Although tuberculosis sounds like a very serious disease, the truth is that it can be cured and even prevented. However, it is necessary to point out that it can be fatal.
Tuberculosis is an infectious disease that is not talked about much.
So it is normal that there is a great ignorance about it and how it is spread.
For all these reasons, today we are going to give answers to many of the questions we can ask ourselves about this disease.
Although the word “tuberculosis” may sound like a serious and incurable disease at first, we should not panic.
Well, tuberculosis can be cured and even prevented, two good news.
How do you get tuberculosis in real life?
You hear people getting tuberculosis left and right? So, how do you get tuberculosis in real life? The first of the questions we are going to answer is about how it is spread.
At the beginning we have said that it is an infectious disease. A disease that affects the lungs and causes cough, mucus, fever and night sweats.
These symptoms are similar to a flu, a disease with which it also shares the form of infection: the air.
Every time a person with tuberculosis coughs, the bacteria leave their mouth and can spread to anyone who inhales them.
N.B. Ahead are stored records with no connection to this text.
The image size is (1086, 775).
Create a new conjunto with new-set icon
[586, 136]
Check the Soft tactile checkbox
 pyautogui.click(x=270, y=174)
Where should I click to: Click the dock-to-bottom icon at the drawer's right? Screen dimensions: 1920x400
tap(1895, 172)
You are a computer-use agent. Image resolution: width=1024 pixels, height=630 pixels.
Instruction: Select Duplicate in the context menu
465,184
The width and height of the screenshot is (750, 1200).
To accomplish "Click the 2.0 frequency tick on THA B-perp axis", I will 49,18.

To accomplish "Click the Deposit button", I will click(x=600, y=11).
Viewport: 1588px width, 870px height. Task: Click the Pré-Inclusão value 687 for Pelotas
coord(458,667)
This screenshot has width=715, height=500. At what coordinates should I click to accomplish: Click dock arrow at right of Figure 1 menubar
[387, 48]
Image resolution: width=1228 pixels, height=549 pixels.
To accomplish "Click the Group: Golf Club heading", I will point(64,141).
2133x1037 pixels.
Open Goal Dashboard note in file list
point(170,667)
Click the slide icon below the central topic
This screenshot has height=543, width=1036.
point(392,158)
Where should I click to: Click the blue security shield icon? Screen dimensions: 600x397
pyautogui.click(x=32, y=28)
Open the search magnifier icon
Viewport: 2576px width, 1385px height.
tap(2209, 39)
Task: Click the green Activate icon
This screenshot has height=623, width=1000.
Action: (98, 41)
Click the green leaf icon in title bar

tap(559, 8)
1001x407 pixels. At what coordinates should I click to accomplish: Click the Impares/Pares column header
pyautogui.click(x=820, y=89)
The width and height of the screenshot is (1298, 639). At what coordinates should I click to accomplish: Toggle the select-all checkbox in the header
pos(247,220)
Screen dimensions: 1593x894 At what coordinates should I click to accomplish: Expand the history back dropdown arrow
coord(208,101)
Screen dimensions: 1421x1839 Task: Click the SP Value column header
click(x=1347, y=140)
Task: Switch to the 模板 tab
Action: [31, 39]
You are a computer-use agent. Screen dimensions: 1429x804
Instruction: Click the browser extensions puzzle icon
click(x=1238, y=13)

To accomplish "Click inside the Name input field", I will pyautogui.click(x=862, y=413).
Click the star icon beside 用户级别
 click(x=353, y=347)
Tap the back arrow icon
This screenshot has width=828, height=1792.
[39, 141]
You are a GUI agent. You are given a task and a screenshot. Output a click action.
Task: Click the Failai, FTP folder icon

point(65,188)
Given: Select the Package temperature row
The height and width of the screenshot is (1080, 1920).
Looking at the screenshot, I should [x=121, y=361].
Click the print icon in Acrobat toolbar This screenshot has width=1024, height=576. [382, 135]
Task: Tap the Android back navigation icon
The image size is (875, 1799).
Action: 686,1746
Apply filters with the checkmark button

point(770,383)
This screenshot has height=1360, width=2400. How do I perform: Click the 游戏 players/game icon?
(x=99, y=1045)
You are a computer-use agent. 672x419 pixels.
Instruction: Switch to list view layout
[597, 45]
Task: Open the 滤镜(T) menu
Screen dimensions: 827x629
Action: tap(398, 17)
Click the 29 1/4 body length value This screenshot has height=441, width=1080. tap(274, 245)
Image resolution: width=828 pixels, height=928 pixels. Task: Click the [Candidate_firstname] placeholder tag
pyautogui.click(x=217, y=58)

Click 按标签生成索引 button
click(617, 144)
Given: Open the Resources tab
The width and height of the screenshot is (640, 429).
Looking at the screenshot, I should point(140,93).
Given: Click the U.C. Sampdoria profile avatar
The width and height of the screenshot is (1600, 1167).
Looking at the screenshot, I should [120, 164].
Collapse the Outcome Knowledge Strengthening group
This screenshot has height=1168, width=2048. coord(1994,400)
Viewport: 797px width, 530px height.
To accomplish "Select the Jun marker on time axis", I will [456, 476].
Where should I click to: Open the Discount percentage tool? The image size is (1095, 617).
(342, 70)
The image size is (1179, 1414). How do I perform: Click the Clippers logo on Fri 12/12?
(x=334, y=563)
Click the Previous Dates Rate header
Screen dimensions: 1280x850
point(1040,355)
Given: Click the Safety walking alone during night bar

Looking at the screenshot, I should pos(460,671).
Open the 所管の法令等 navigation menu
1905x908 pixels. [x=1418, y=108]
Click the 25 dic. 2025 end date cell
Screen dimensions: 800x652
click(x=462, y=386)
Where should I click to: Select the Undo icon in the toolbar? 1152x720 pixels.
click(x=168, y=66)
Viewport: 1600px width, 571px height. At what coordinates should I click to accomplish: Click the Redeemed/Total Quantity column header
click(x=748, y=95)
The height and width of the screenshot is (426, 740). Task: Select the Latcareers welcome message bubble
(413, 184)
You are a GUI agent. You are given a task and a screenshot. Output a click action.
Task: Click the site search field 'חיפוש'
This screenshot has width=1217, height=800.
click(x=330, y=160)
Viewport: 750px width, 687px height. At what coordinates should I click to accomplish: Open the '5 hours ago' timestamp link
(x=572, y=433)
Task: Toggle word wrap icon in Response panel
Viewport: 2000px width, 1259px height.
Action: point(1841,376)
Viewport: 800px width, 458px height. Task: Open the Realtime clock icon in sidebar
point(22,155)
However, fetuses can also be spread if their own mother is infected.
The amniotic fluid will become infected and when swallowed or breathed by the fetus, it will be infected. For that reason, they are usually vaccinated at birth from this infectious disease.
The funny thing is that many people have it latent, that is, it is not active.
However, this may change as the years go by without being able to predict when the state of tuberculosis will change and the reasons why this happens.
How do I know if I have tuberculosis?
We have already shed some light on how it is spread and manifests, however, it is interesting that we delve deeper into them to appreciate the complexity of this disease.
Although, as in all cases, getting medical tests is what will confirm whether you have it or not.
Cough: The cough of tuberculosis is dry and persistent, lasts more than three weeks. Also, sometimes, blood and some mucus may come out due to a cough so aggressive that it manifests.
Weight loss: you may decrease the desire to eat, however, there is a loss of weight for no reason, sudden and that alerts us to something that is not going well.
Night sweating: every day at nightfall there is an abundant and no reason sweating. Occasionally, fever may appear, which could justify this sweating.
Weakness and fatigue: one feels extremely tired, despite sleeping a lot at night. Exhaustion and fatigue greatly limit daily chores.
All these symptoms can be confused with a flu. Sometimes, they can even be mild.
This causes that in some cases people do not go to their doctor, self-medicate and infect those around them without knowing that, in reality, it is tuberculosis that they are suffering.
The treatment of tuberculosis
Once we have seen how tuberculosis is spread and the way it is manifested, we will see how it is treated.
Because while we have said that tuberculosis can be prevented and cured, if not, it can be fatal.
A series of drugs are supplied to treat tuberculosis. Early detection of this disease predicts a speedy recovery.
It is necessary to mention that the drugs supplied are effective, but they have many side effects. Therefore, they must be supervised by a doctor.
How can it be prevented? The best way is to vaccinate newborns.
However, if we have latent tuberculosis, our doctor can give us certain drugs to prevent it from activating.
Drug treatment usually lasts about 6 months.
If followed correctly, the patient will successfully overcome this disease.
For that reason, it is necessary to follow the doctor’s recommendations as he indicated.
Did you already know how tuberculosis is spread? As we have mentioned, the best way to prevent it is to get vaccinated.
However, before any symptoms do not hesitate to go to our doctor.
Self-diagnosis is not the best option.